By Kirsty Topping
BUSINESSES affected by Edinburgh’s troubled trams project are to get a £210,000 “compensation” boost from council chiefs.
Shops affected by the closure of Princes Street for remedial work on the tram lines are also set to benefit from reduced business rates.
The news comes as it was revealed that the cost of the project is set to spiral again.
Council bosses will meet on Tuesday to decide on a range of measures, which could see the total cost of the trams rise to a staggering £1billion.
The money will go towards funding three key retail areas in the capital, the City Centre, Leith Walk and the West End, at a cost of £20,000 each per year.
The Christmas and Hogmany events will also be supported to the tune of £70,000.
But business chiefs said the money would not stop businesses from closing.
Chairman of the West End Traders’ Association and director of Paper Tiger, Michael Apter said the money was a “drop in the ocean” and that further work would cause as many problems as the fist stage of building.
He said: “The fundamental issue is there was hundreds of thousands, in fact close to a million, put aside during the first stage of the tram works for business support.
“We’re looking at another phase of work in the city which is going to be as long in duration as the first stage.
“The impact of the work three years ago was devastating. There were businesses that ceased trading when the utility works at the West End were carried out, and they cited the tram works as a factor in them going under.
“It’s of deep concern that at this stage in the economic cycle, many more businesses – who have managed to trade successfully through the previous tram works and through the recession – will suffer from a deep and devastating impact on their ability to trade.

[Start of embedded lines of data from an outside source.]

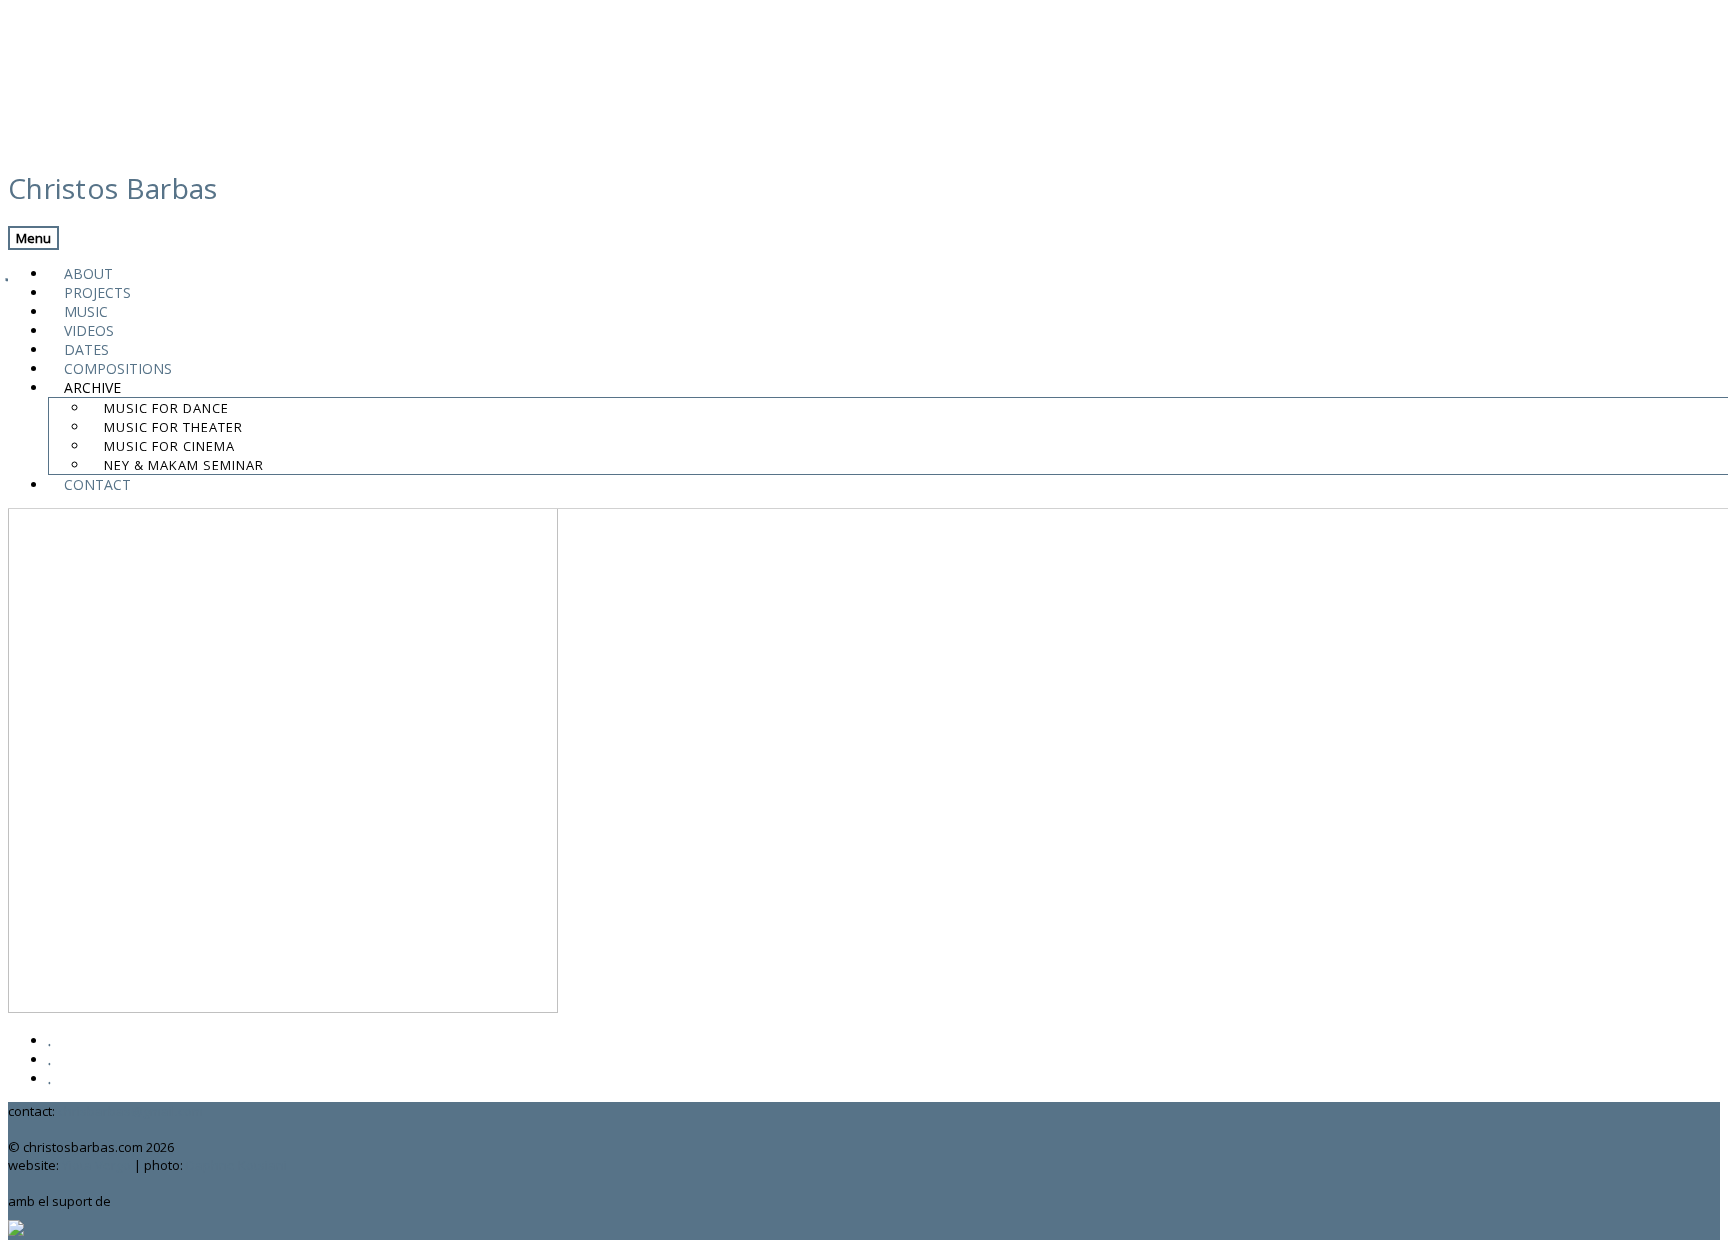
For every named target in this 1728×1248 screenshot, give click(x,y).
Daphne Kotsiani (236, 1165)
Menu (33, 238)
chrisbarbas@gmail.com (130, 1111)
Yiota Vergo (96, 1165)
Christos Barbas (113, 188)
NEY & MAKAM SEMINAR (184, 465)
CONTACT (97, 484)
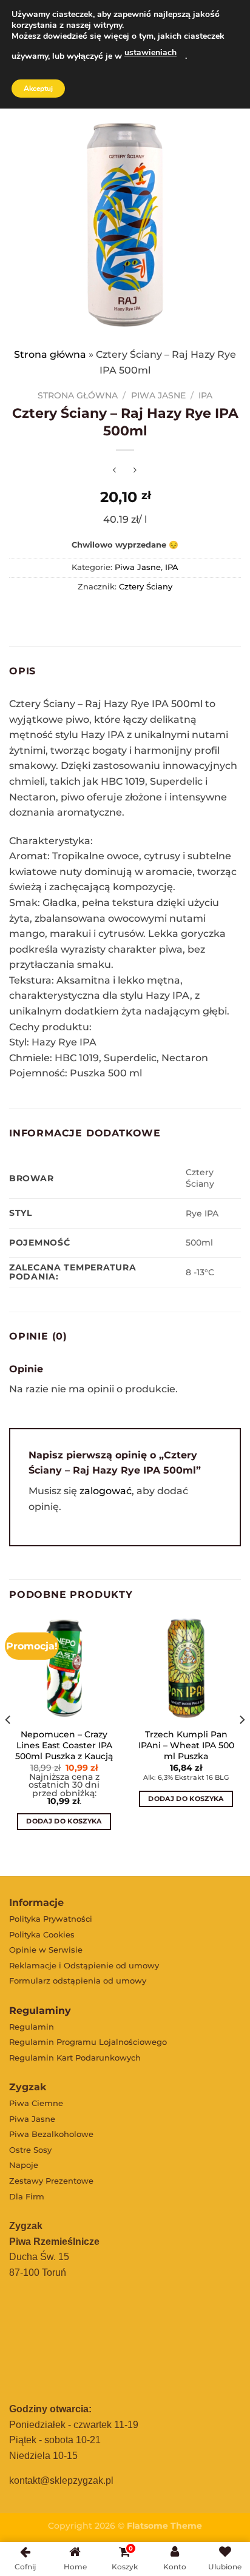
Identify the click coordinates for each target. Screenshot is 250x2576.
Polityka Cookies (42, 1934)
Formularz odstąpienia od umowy (77, 1980)
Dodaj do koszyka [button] (63, 1821)
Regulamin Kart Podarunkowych (75, 2057)
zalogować (105, 1491)
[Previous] (8, 1744)
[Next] (241, 1744)
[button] (136, 1833)
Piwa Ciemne (36, 2103)
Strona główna (50, 354)
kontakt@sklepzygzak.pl (61, 2480)
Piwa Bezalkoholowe (51, 2134)
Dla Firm (26, 2196)
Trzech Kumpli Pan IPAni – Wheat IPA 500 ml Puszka (186, 1744)
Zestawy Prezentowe (51, 2180)
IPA (205, 395)
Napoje (23, 2165)
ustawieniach (150, 52)
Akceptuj (38, 88)
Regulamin (31, 2026)
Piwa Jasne (158, 395)
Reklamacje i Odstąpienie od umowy (84, 1965)
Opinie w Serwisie (46, 1949)
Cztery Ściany (145, 586)
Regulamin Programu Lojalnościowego (88, 2042)
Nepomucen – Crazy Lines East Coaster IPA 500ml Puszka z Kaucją (64, 1744)
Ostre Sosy (30, 2150)
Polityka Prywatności (50, 1919)
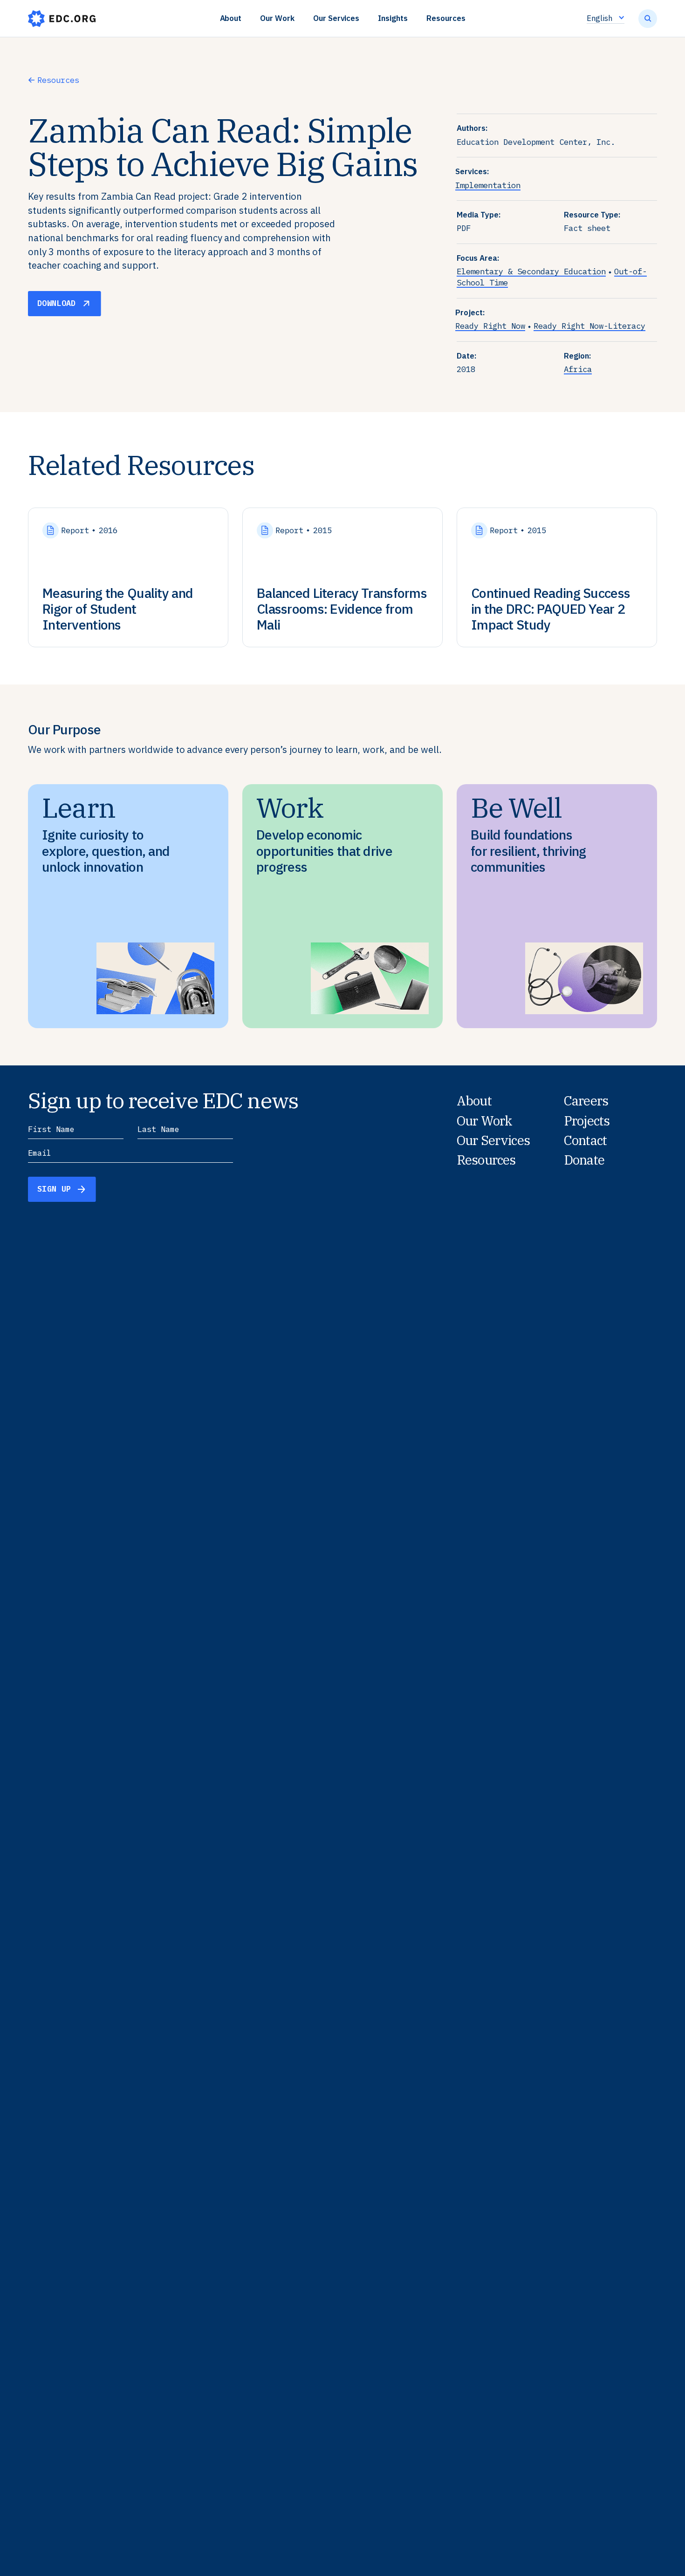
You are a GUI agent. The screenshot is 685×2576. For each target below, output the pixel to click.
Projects (587, 1120)
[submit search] (647, 18)
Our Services (336, 18)
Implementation (488, 185)
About (231, 18)
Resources (446, 18)
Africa (578, 369)
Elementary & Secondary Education (531, 271)
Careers (586, 1100)
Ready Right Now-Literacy (589, 325)
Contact (585, 1140)
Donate (584, 1159)
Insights (393, 18)
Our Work (277, 18)
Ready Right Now (490, 325)
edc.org (62, 18)
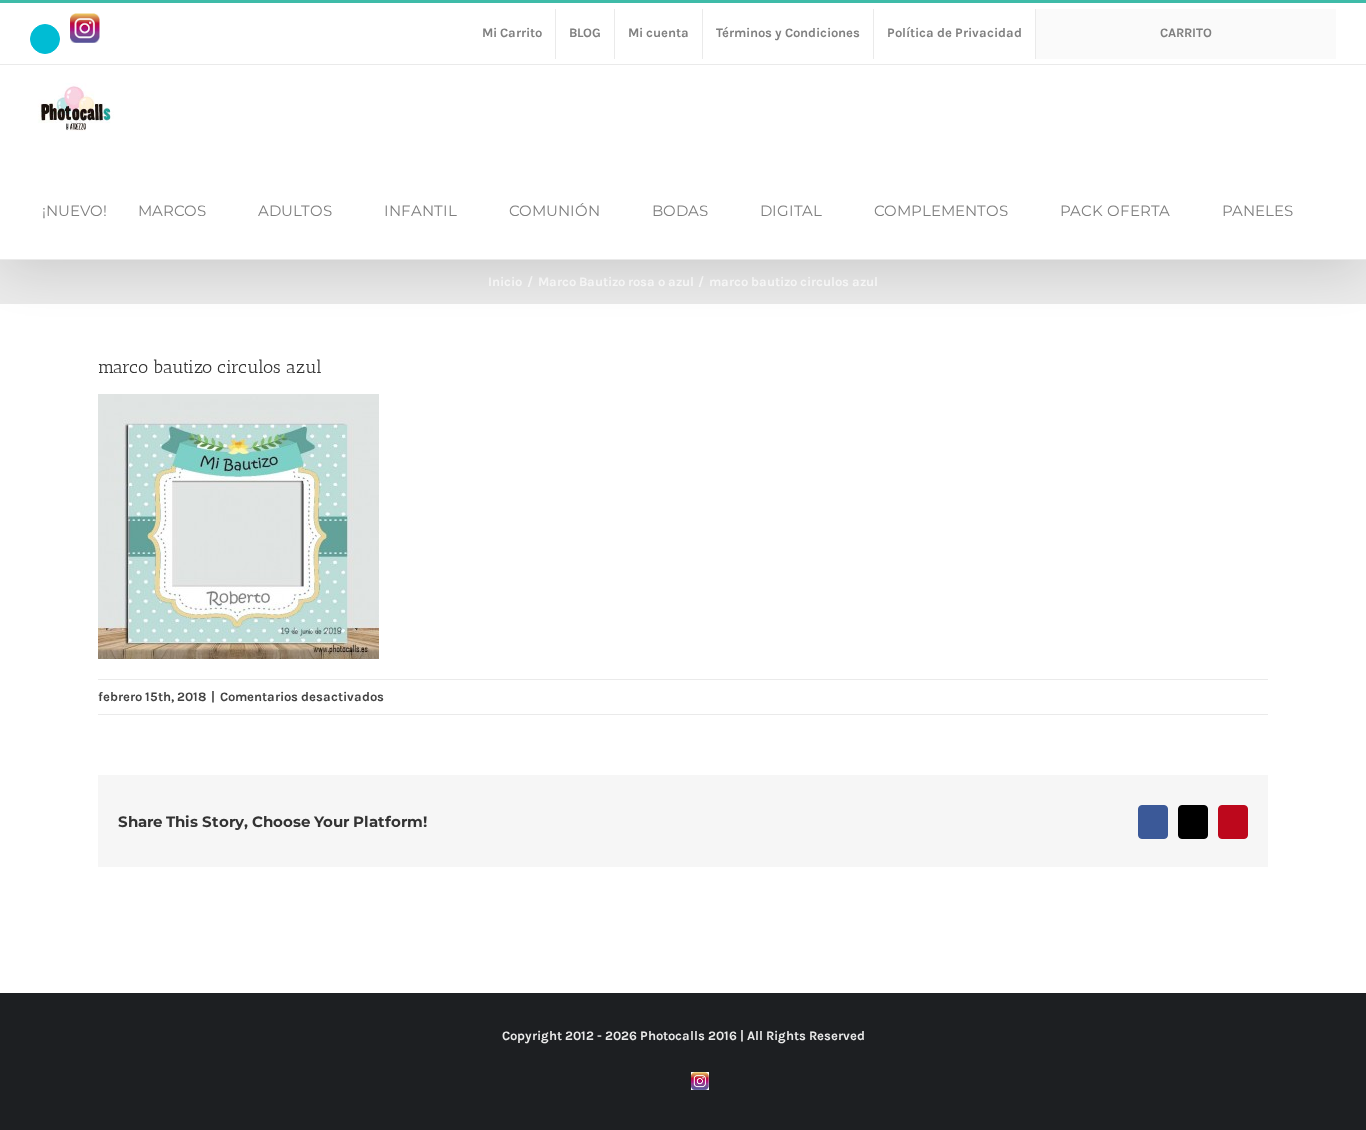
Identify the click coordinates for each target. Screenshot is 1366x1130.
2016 (722, 1035)
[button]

“It’s the people that live in Edinburgh, Fife and the Lothians who are put off the idea of shopping in the city as a result of the tram works.
“The city needs to make a magnificent gesture to ensure Edinburgh still has the range of shops, cafes, bars and restaurants that it has now when the trams are running in 2014.
“The concern this time is there is a global recession that’s having an impact of companies in Edinburgh – the level of support being offered is virtually non-existent.”
Work to repair defects between the rails and the road is set to begin on September 4 and continue until July 2012.
But work will stop for the duration of the Christmas period, from the switching on of the Christmas lights on November 24 until January 4.